Thought he constantly faces suspicions and fears, and as he tries to escape, Jack is also a journalist, historian, and blackmail researcher who is intricately linked to every deleterious element of politics in reality--indeed, he may be the novel's single most important link between the political corruptions and the tragedies presented. Additionally, in thinking that other people do not exist, Jack is once again trying to mentally avoid his realization that he is a cog in a pernicious political machine, one from which he has no will (or, perhaps, ability) to escape.

Furniture

Jack's mother compulsively purchases new furniture to be arranged in her home, moving older pieces to the attic. The transient furniture in Jack's mother's home mirrors the transience of his mother's marriages: "The furniture changed, but the people in it changed, too" (158). Due in part to his mother's tendency not to settle on a single arrangement, Jack is intensely cynical about the future and the duration of earthly things:

So now I sat and looked at Theodore and at the new Sheraton break-front desk, and wondered how permanent they were. (160)
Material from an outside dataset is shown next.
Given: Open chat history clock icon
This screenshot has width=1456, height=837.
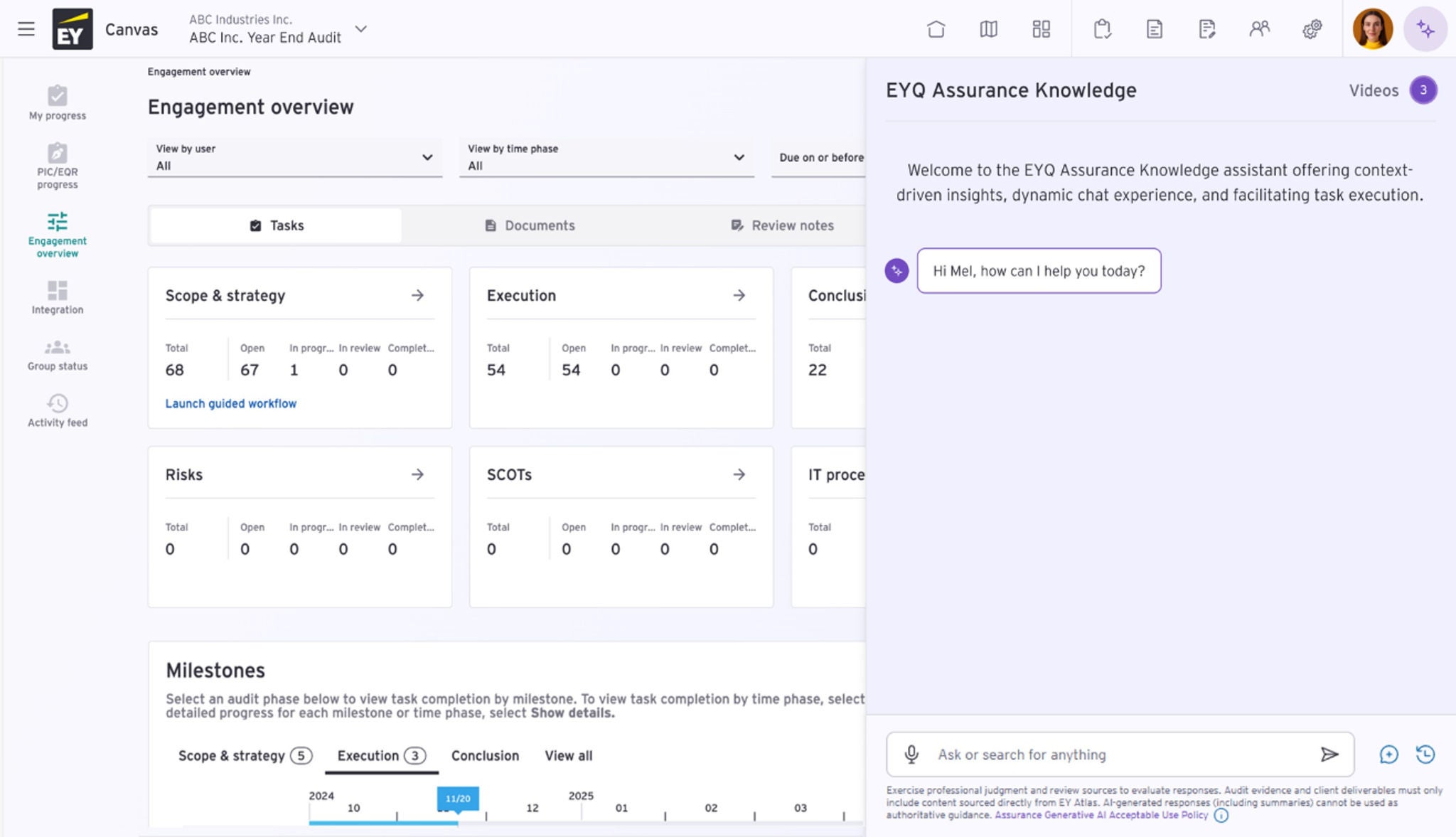Looking at the screenshot, I should [x=1425, y=755].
Money and Financial Dependence

Financial dependence is a central marker of power relationships in the novel. Jack is dependent upon his mother financially, even as he tries to liberate himself from her meddling. After his real father Judge Irwin dies, Jack ponders whether inheriting Irwin's estate makes him complicit in the Judge's past misdeed.
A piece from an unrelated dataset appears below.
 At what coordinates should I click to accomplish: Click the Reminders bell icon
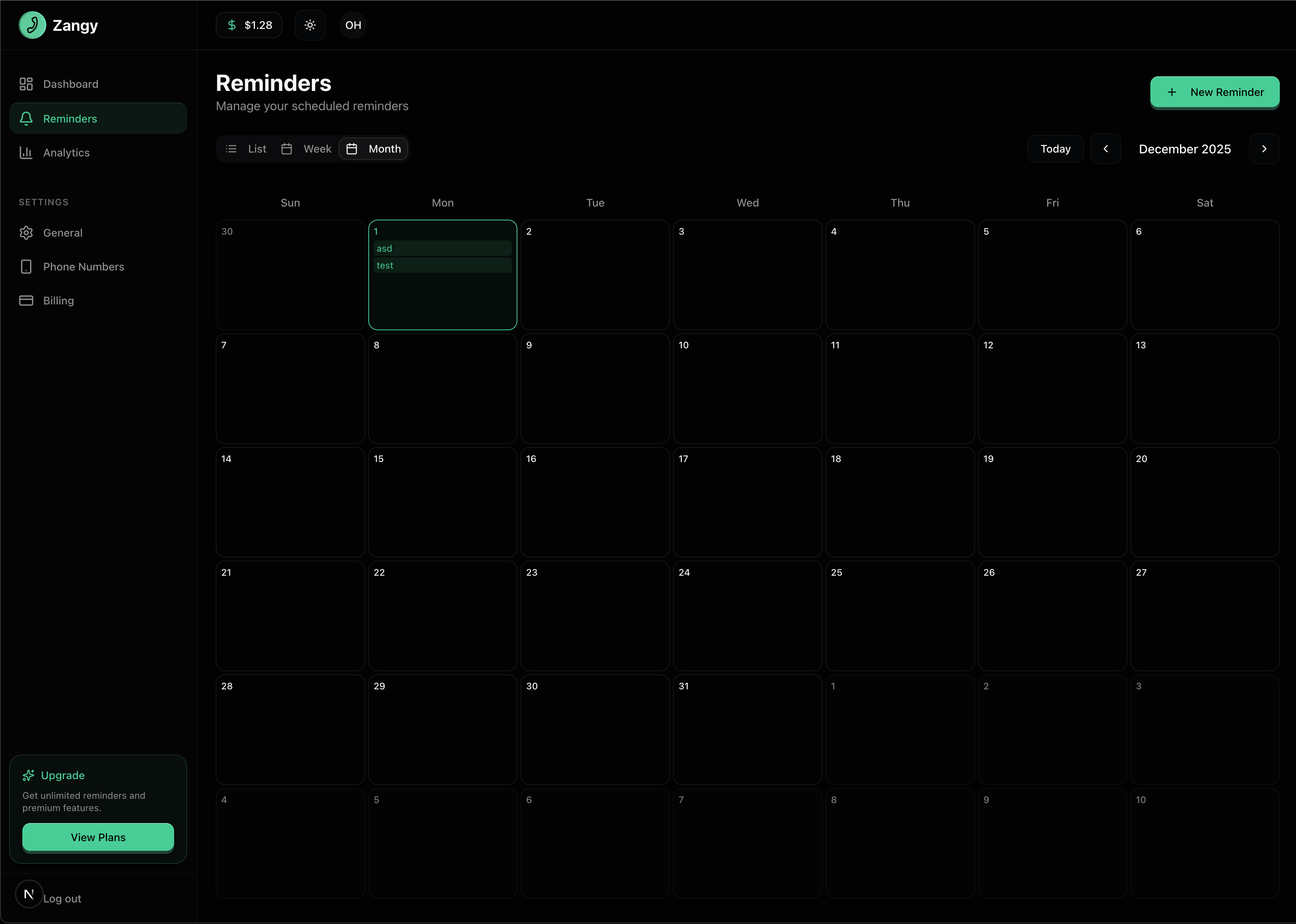(26, 118)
Money was a key motivator in the Judge's past. Financial insecurity caused him to take a bribe, and it caused the suicide of Mortimer Littlepaugh. In Willie's life, his willingness to tolerate graft made his administration run smoothly, but it drew the ire of his opponents, the Judge, and his Attorney General, Hugh Miller. Willie's downfall was in part financially motivated: Tiny Duffy is vengeful enough, from Willie's cancellation of a tainted business deal that would have given Duffy a substantial kickback, that he places a call that ends Willie's life.

"Yet by their curse we are not so destroy'd ..."

Yet by their curse we are not so destroy'd,[BR]But that the eternal love may turn, while hope{BR

Retains her verdant blossom. (Dante, Purgatorio III, 129-131)]

Dante referred to excommunication and redemption in these lines of the Purgatorio. In quoting these lines for the novel's epigraph, Warren sets forth a parallel theme of rebirth that would appear variously in the novel: in Willie's political rebirth after being used as a dummy candidate; in Willie's moral rebirth after Tom falls comatose; in Tom's child, Willie's virtual reincarnation; and, at last, in Jack's own rebirth and redemption at the end of the novel.

The Cost of Change

This is the idea that all change "costs" something; that is, running the state effectively would require tolerating some amount of cost, if not also corruption. A corollary view is that the course of history is morally neutral; that is, means and processes of history should be judged by outcomes alone. For example, if a morally bad process, such as blackmail, causes a morally good deed, such as building a hospital, then the entire event is good: the end justifies the means. This is another aspect of moral casuistry. These are ideas about which Jack muses shortly before Willie's and Adam's deaths.

Willie clearly adheres to these ideas, while figures such as Hugh Miller and Lucy Stark--moral absolutists--reject these ideas. Adam and Anne both start out rejecting these theories as well, but ultimately they end up aligning themselves with Willie. It is difficult to be a good leader in a corrupt environment.

Ultimately, the message of the novel is against moral relativism and the view of corruption as a historical cost, since these ideas in practice lead to Willie's death. If the ends are mixed and not simply good or bad, there is not a clear standard for judging the efficacy of the means.